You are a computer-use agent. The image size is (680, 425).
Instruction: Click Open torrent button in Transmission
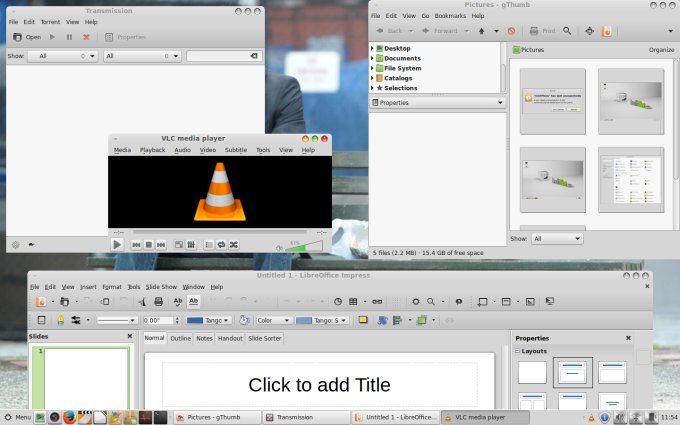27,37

---

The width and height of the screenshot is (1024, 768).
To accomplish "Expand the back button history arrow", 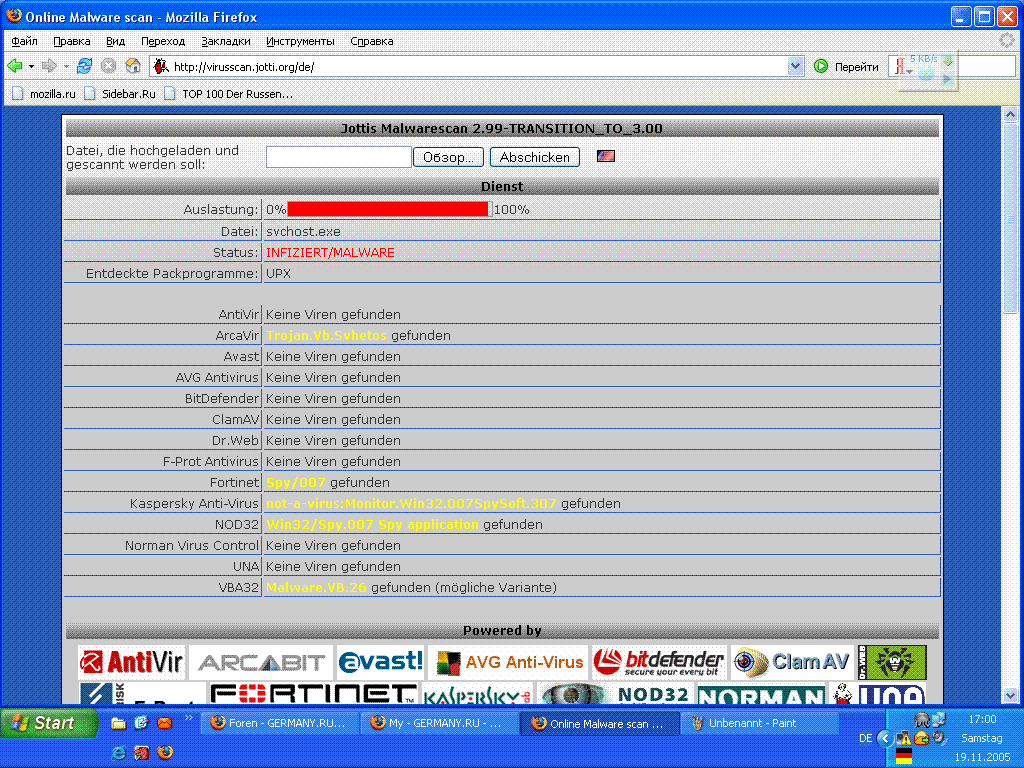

### HOW TO COMPLETE THIS TASK
Above are some records; quote exactly and only the lines that begin at the line containing "The width and" and stop after the line containing "the back button", leaving out the pictures.

### THE ANSWER
The width and height of the screenshot is (1024, 768).
To accomplish "Expand the back button history arrow", 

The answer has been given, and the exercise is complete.